Git, damn I forgot that off my list! I’ve also recently discovered Zoom for conferencing. It has worked great when the likes of Skype & Appear.in have failed.

(Dennis de Booij) #4

Hmm, I feel a bit outgunned here. I work in the productmanagement department and I have no admin rights to get all these interesting tools installed. Unless they are in our standard IT tool list, I have to go through some troubling red tape. It took me a month to get an updated version of SOAPUI on that list. Luckily SQL Developer, Maven and Eclipse are standard. My next Sisyphean labour is an updated version of Fiddler. Luckily my dev team mates are always happy to help.

(Adam) #5

Surprised no-one’s mentioned Notepad++ yet, particularly with the XML and JSON plugins!

(Chris) #6

Excel - For building test data

Text Editors - Notepad++ & Brackets. I use Brackets for Java/Groovy scripts in SoapUI.

Eclipse IDE - Building test tools using Java. E.g. I built a test suite that would call several key queries in our app and report (in HTML) the performance. I could then use the results against API performance results to identify overheads. I also write my Selenium tests using Java in this IDE.

SoapUI Pro - For API Testing, I use this a lot.

Postman - Quick API tries

JMeter - For Load Testing

SQL Developer - Forgot about this until I saw Dutch Dennis’ post.

JIRA - Issue & enhancement tracking

What should I use more? Probably Python. My desktop is locked down such that I can’t download Python libraries.

(Dennis de Booij) #7

Of course rse, Notepad++. I love the compare plugin. Open two files and check if they match.

(Heather) #8

@davewesterveld has shared his on his blog

Also, I’ve just seen both @maaret and @alan sharing on Twitter some tools from a talk they are attending

(Alex Langshall) #9

Loggly!
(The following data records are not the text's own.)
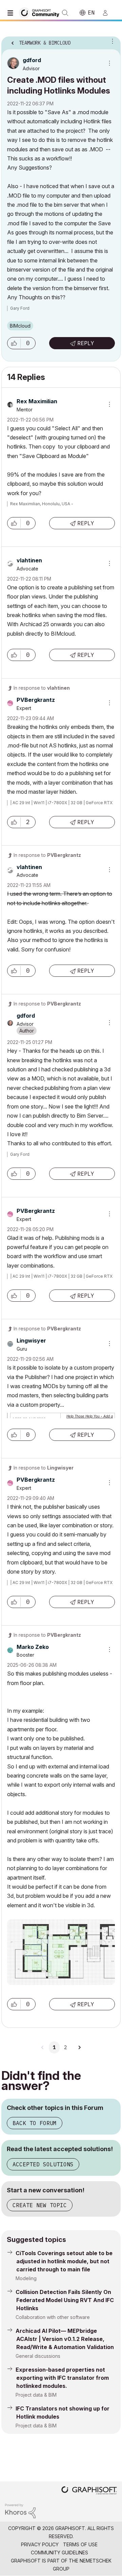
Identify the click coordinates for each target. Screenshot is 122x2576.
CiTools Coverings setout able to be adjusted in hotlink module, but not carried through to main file (64, 2261)
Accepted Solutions (43, 2164)
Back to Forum (35, 2123)
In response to (42, 688)
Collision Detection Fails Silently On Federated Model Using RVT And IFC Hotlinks (65, 2300)
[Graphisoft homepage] (89, 2491)
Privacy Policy (40, 2544)
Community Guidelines (59, 2552)
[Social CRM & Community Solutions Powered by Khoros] (20, 2510)
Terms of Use (80, 2544)
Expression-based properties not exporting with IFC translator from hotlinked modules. (62, 2377)
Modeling (26, 2278)
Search (65, 12)
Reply (85, 343)
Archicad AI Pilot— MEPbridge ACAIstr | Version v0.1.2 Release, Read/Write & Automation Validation (65, 2338)
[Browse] (12, 12)
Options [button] (111, 41)
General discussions (38, 2356)
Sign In (108, 13)
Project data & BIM (36, 2395)
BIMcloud (20, 326)
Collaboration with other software (53, 2317)
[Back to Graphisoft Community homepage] (41, 12)
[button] (13, 343)
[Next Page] (79, 2047)
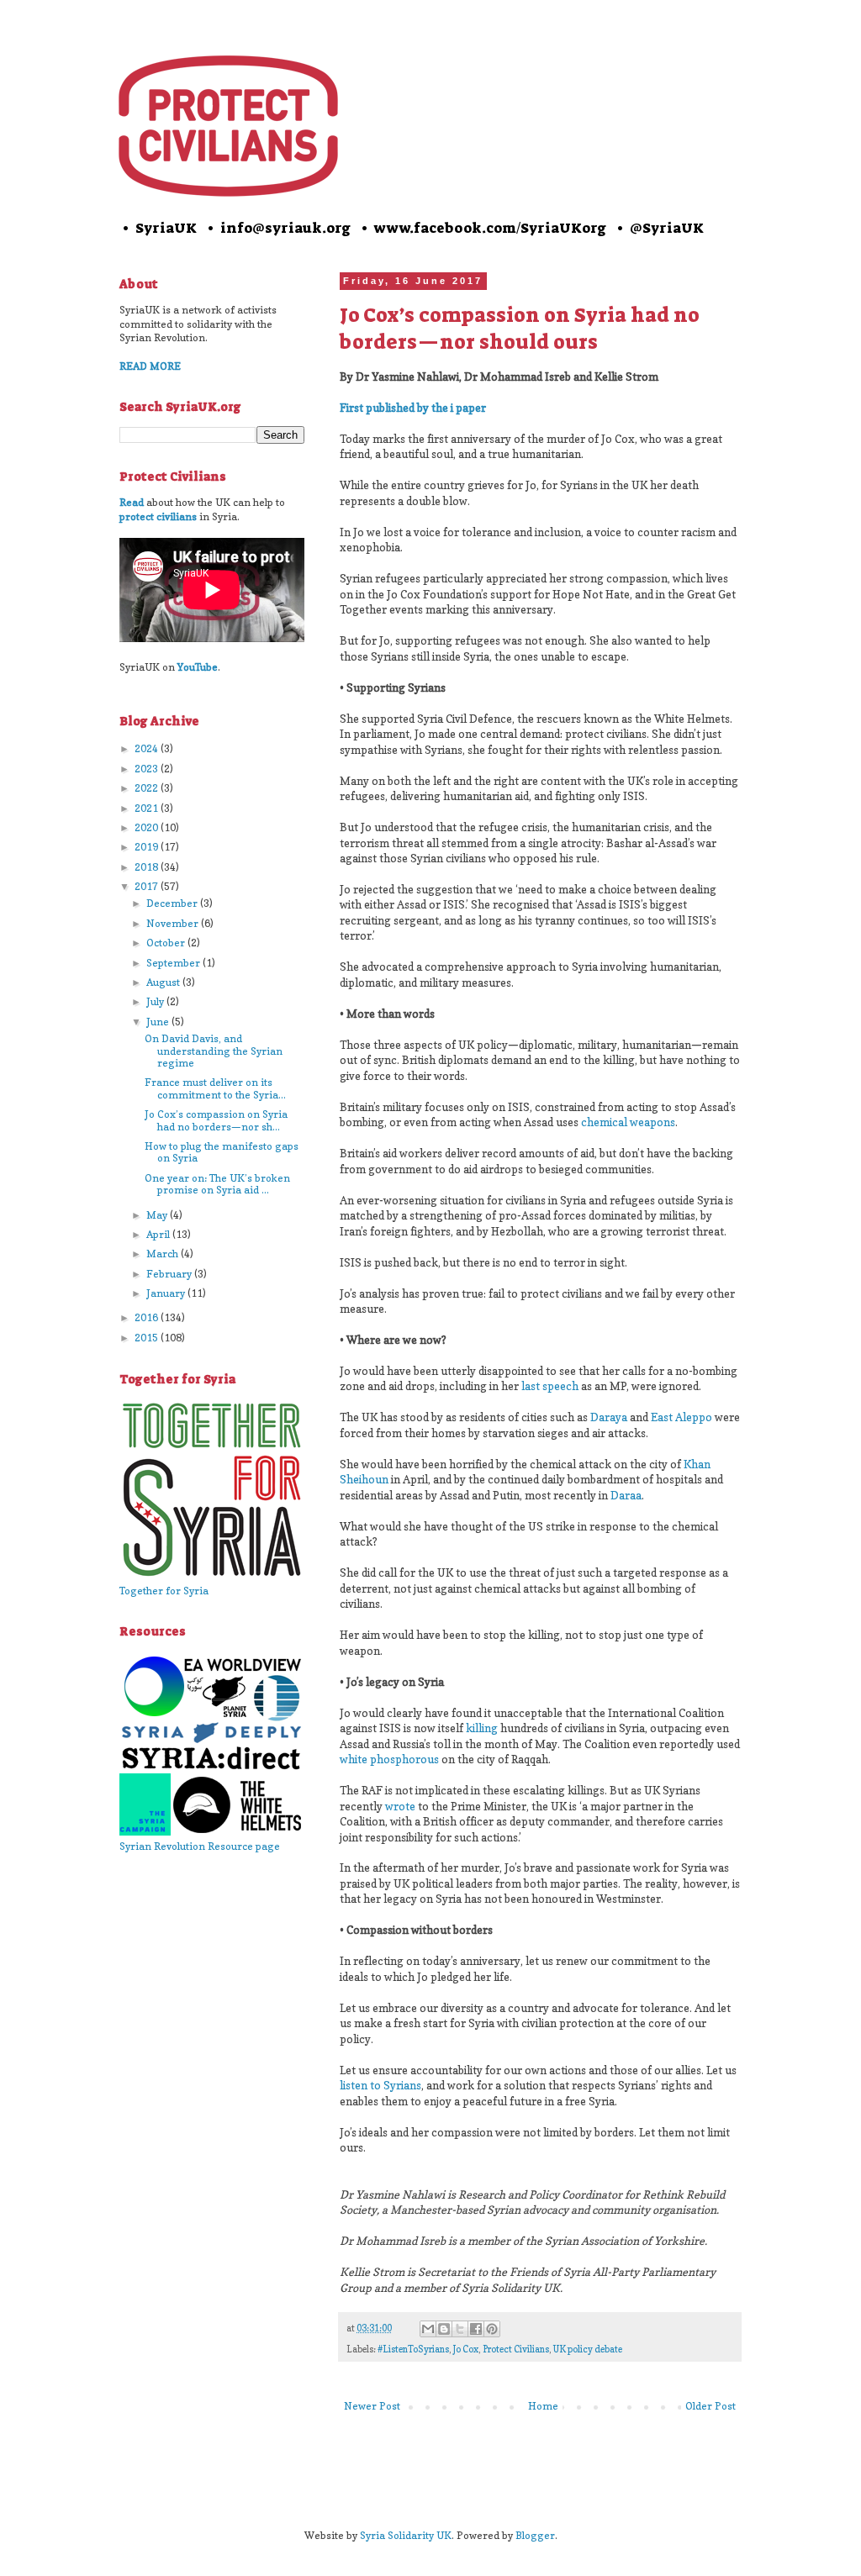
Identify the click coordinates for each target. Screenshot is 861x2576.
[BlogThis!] (444, 2329)
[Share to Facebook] (475, 2329)
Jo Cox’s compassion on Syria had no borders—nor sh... (216, 1120)
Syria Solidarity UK (406, 2535)
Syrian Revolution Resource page (199, 1846)
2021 (148, 808)
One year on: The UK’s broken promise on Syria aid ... (217, 1184)
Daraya (608, 1417)
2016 (148, 1317)
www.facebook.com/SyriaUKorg (490, 228)
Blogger (535, 2535)
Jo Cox (465, 2349)
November (173, 923)
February (170, 1273)
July (156, 1001)
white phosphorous (389, 1759)
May (158, 1215)
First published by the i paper (413, 407)
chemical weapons (628, 1122)
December (173, 903)
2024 (148, 748)
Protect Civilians (516, 2349)
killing (482, 1728)
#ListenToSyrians (413, 2349)
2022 (148, 788)
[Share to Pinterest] (491, 2329)
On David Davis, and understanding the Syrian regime (214, 1050)
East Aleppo (681, 1417)
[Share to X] (460, 2329)
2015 (148, 1337)
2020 (148, 827)
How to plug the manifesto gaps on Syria (221, 1152)
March (163, 1253)
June (159, 1021)
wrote (400, 1806)
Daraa (626, 1495)
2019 (148, 846)
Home (543, 2406)
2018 (148, 867)
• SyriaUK (158, 228)
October (167, 942)
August (164, 982)
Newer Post (372, 2406)
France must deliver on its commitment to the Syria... (215, 1088)
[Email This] (428, 2329)
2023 (148, 768)
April (159, 1234)
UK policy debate (587, 2349)
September (174, 962)
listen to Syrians (380, 2085)
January (167, 1293)
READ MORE (150, 366)
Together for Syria (164, 1590)
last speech (549, 1386)
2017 (148, 886)
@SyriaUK (667, 228)
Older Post (710, 2406)
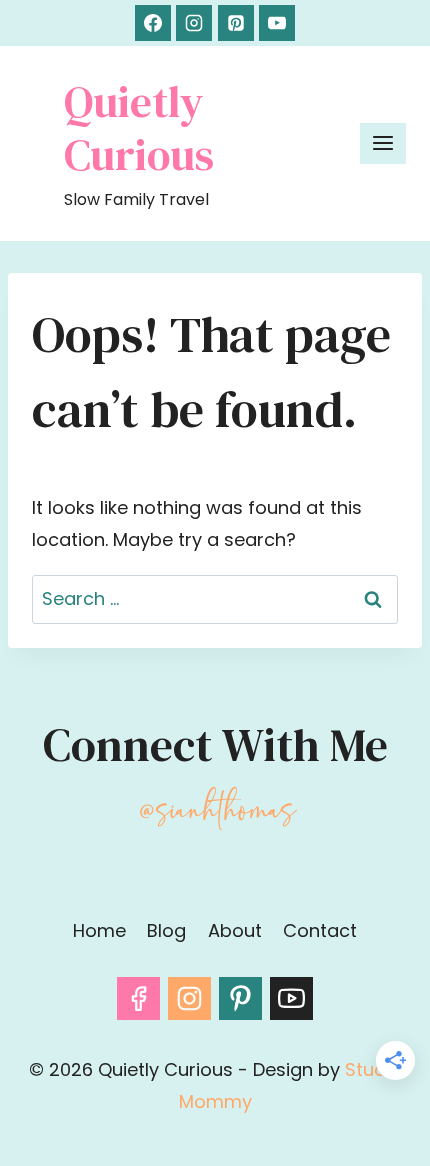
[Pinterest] (236, 23)
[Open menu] (383, 143)
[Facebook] (153, 23)
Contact (320, 930)
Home (99, 930)
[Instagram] (194, 23)
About (235, 930)
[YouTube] (277, 23)
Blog (166, 930)
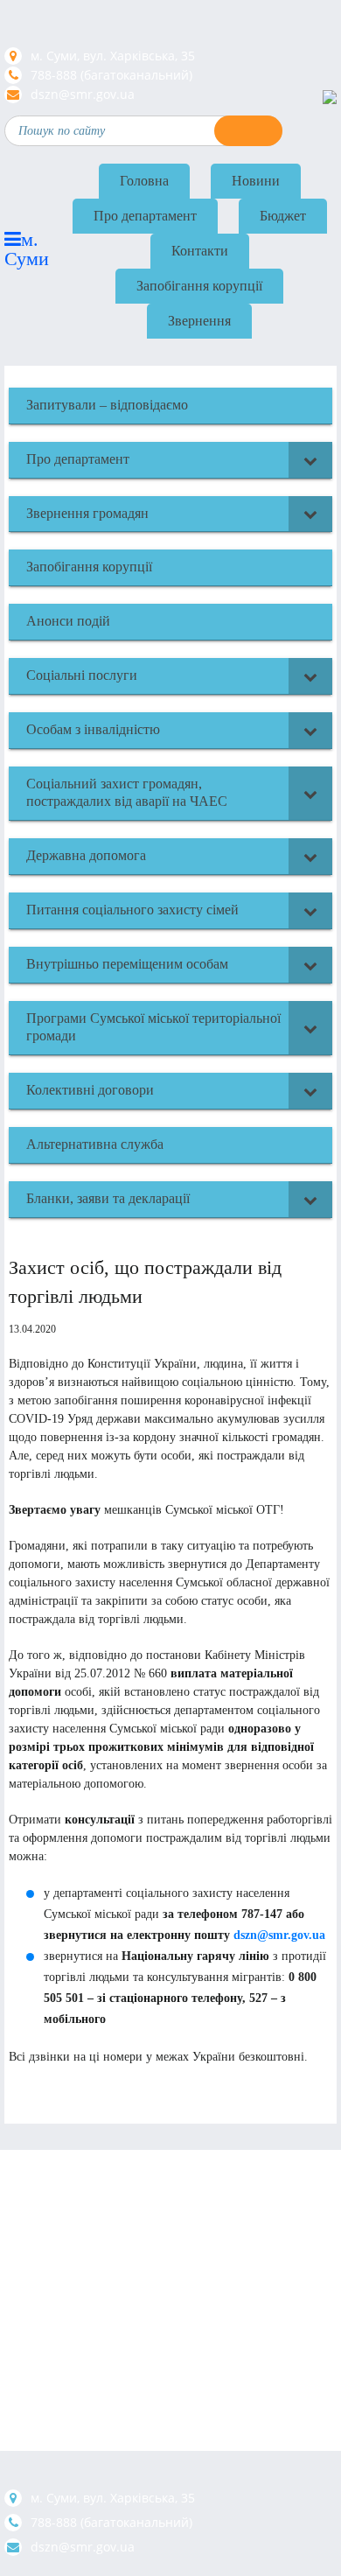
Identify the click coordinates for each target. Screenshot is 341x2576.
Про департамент (145, 215)
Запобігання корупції (199, 285)
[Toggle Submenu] (310, 460)
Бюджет (283, 215)
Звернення (199, 320)
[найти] (248, 131)
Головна (144, 180)
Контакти (199, 250)
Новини (256, 180)
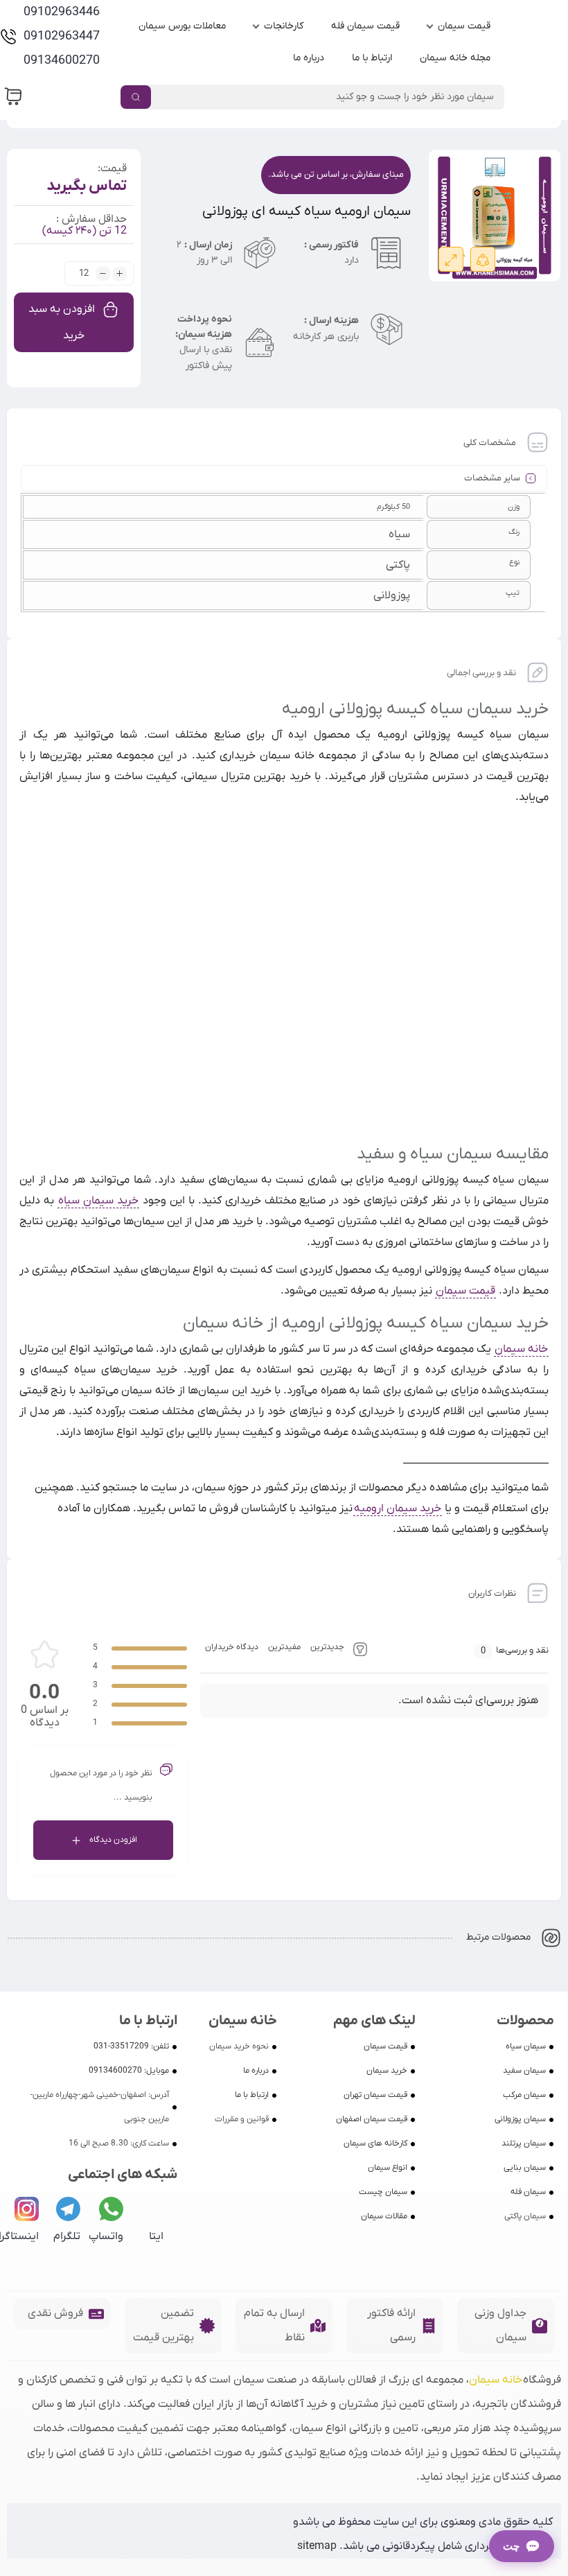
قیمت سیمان (464, 26)
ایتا (156, 2236)
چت (511, 2546)
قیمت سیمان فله (365, 26)
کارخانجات (283, 26)
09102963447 (62, 36)
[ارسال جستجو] (136, 97)
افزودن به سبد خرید (61, 322)
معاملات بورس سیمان (182, 26)
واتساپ (106, 2236)
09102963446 (62, 12)
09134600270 (62, 61)
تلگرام (66, 2236)
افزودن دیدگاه (113, 1839)
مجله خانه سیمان (455, 57)
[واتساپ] (111, 2209)
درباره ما (308, 57)
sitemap (317, 2546)
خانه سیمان (521, 1349)
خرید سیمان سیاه (98, 1201)
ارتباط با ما (372, 57)
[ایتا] (151, 2209)
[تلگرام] (68, 2209)
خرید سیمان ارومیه (397, 1508)
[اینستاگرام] (27, 2209)
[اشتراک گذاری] (482, 259)
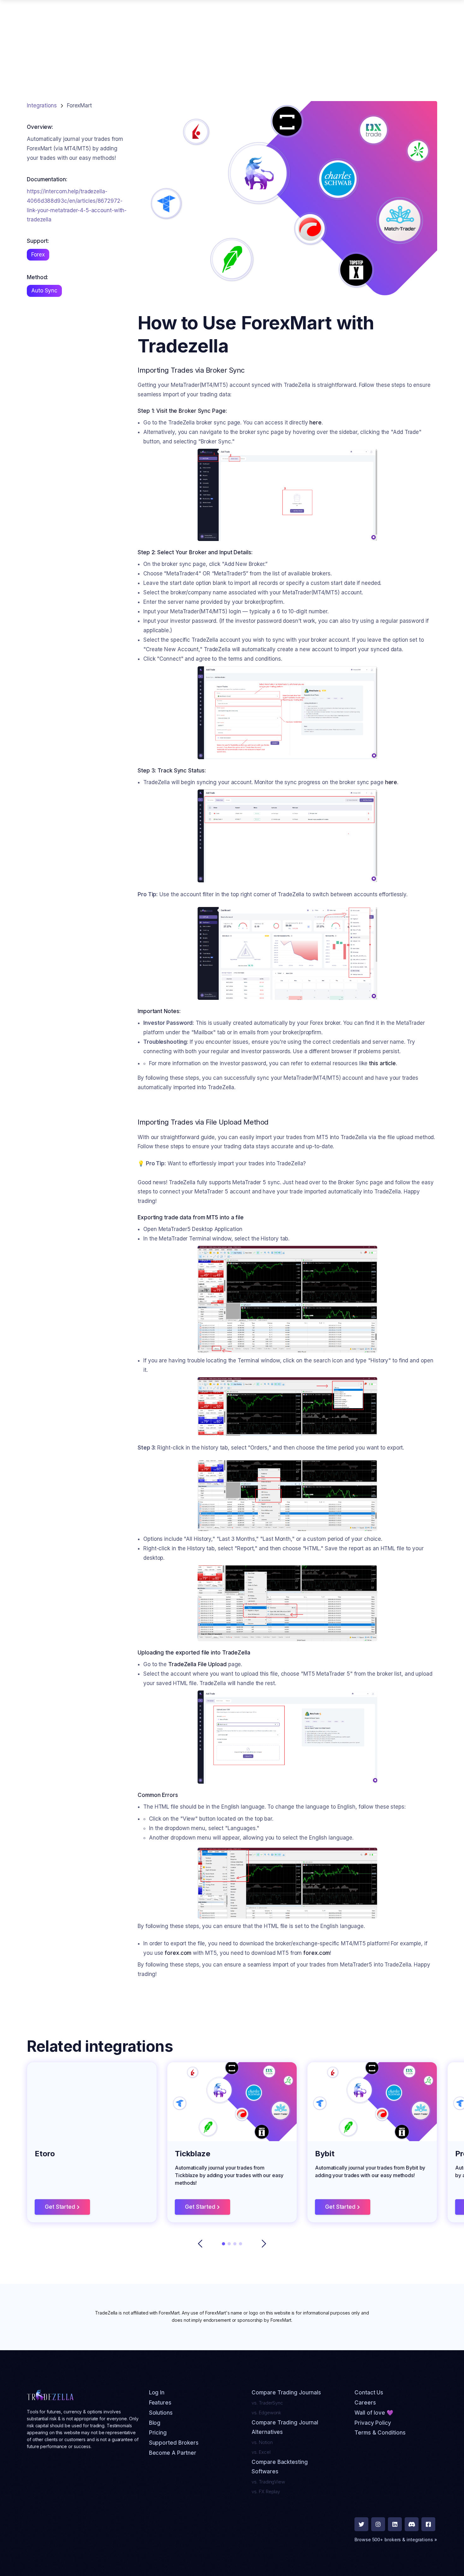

I completely forgot about Loggly. Logging in our test environments goes to the same monitoring tools as production, so we have access to Loggly and can easily search logs and attach server logs to bug reports. If for some reason Loggly is down or behind, we have access to the raw logs on an rsyslog box.

(Alex Langshall) #10

One more, Mockaroo! It takes me seconds to whip up useful .csv’s for importing into our product.